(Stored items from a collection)
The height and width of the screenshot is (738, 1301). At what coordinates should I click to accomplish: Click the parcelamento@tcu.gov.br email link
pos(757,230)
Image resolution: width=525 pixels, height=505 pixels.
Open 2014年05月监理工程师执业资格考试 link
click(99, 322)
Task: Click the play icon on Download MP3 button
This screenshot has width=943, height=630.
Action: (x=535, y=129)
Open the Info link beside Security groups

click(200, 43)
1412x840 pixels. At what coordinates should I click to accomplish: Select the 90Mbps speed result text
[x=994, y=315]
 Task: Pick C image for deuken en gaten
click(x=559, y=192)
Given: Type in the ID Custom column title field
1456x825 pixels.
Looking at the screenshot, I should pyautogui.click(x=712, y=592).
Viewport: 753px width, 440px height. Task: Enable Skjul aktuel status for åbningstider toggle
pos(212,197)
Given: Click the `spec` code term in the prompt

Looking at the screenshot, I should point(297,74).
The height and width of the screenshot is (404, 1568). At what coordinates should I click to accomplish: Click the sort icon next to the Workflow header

→ PROBLEM REQUIREMENTS
Say how many lines of the data include the word "icon". Respond with the number alone.

→ EXERCISE RESULT
2